Text provided:
The charge-sheeting of former JNU students’ union president Kanhaiya Kumar and some other former and current JNU students for sedition, soon after the slapping of similar charges against prominent personalities in Assam, shows that the government will not stop misusing this draconian provision, despite persistent criticism from the courts and civil society. Delhi Police has invoked sections relating to sedition and other “unlawful’’ activities, three years after the students raised “objectionable’’ slogans and just as the ruling BJP faces a tough Lok Sabha election. In Assam, sedition charges have been invoked against a prominent academic and writer, Hiren Gohain, rights activist Akhil Gogoi and journalist Manjit Mahanta for opposing the Citizenship (Amendment) Bill and warning that it might lead to a revival of separatism in the state if the protests against the bill are ignored.

Any criticism of the Narendra Modi government, its actions and policies is labelled anti-national. Even a section of the media has become party to the hunt for ‘anti-nationals’ and the branding of critics and dissenters as traitors. The FIRs against Gohain and others have created more public anger in Assam, where the Citizenship Bill is considered as another attempt to swamp Assamese identity. Sedition charges have been filed against many others also in the recent past for criticism of the government and on other flimsy and unsustainable grounds. It is ironic that in many cases, as with Gohain and others, the expression of concern over threats to the nation is punished with the slapping of sedition cases.

Exercise task A:
According to the editorial on sedition charges, why have the FIRs against Gohain and the others caused more public anger in Assam?

Data entries:
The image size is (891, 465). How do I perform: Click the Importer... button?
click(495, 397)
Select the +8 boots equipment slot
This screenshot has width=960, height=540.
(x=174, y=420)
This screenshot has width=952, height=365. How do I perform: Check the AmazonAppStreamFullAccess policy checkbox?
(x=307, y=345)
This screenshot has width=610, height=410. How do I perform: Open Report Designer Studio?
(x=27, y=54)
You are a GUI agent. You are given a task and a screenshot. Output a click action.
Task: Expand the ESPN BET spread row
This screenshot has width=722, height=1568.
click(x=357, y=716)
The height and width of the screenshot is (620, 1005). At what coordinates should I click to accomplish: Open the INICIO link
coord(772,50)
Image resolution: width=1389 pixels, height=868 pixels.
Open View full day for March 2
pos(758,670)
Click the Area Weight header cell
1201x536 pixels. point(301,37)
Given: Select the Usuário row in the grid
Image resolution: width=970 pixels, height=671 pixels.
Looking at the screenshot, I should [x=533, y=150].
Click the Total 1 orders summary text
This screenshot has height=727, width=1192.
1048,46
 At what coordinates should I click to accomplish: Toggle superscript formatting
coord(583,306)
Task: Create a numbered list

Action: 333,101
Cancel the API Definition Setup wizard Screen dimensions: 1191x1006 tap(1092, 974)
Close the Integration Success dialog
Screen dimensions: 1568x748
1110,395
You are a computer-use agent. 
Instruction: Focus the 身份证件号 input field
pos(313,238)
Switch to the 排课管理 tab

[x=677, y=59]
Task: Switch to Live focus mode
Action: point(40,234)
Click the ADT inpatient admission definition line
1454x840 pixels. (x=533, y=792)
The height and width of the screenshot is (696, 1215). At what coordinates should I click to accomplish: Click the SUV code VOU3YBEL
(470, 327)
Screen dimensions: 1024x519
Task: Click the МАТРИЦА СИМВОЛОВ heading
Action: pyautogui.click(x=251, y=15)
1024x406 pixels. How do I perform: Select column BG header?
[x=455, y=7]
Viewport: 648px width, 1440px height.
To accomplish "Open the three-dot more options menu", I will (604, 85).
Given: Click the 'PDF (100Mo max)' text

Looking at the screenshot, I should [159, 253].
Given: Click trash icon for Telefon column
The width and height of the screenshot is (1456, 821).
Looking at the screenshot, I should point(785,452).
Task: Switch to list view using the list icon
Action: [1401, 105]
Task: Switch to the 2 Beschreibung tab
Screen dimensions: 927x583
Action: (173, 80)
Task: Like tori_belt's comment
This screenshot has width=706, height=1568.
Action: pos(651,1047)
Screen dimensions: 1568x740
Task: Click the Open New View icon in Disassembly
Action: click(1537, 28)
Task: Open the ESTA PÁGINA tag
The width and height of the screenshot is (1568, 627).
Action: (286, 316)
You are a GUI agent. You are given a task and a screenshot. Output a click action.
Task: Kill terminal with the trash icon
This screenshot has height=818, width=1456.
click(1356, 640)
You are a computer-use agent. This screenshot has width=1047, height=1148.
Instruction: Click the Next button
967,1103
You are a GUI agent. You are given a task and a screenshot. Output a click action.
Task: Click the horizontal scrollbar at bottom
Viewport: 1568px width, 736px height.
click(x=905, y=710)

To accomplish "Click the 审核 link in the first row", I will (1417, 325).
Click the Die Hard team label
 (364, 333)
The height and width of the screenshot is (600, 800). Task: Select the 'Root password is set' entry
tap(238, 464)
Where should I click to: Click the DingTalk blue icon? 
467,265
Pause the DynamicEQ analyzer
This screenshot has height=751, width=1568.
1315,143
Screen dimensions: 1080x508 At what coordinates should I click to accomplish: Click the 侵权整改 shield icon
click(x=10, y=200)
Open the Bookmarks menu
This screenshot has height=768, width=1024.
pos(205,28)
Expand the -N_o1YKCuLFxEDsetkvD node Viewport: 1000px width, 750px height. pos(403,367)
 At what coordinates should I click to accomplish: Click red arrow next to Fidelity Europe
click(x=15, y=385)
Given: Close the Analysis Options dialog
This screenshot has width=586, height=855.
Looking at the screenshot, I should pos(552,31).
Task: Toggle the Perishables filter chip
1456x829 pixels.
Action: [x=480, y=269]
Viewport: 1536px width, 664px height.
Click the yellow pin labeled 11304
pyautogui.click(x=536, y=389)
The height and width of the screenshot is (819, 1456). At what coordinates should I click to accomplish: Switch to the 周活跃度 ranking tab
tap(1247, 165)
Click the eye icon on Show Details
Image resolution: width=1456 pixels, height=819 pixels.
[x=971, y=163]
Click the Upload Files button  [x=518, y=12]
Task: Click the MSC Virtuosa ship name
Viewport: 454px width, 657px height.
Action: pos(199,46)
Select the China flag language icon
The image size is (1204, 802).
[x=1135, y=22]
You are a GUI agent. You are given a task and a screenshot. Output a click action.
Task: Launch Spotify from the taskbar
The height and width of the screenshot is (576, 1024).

Exercise task B:
In the listing, rewrite the lines from the one with "Click the eye icon on Show Details" to the one with "Action: pos(199,46)", swapping "Show Details" for "Hide Details" and leaving everything else unchanged. Return only those lines.

Worked answer A:
In Assam, people see the Citizenship (Amendment) Bill as another attempt to swamp Assamese identity. Gohain and the others were charged for opposing that bill.

Worked answer B:
Click the eye icon on Hide Details
Image resolution: width=1456 pixels, height=819 pixels.
[x=971, y=163]
Click the Upload Files button  [x=518, y=12]
Task: Click the MSC Virtuosa ship name
Viewport: 454px width, 657px height.
Action: pos(199,46)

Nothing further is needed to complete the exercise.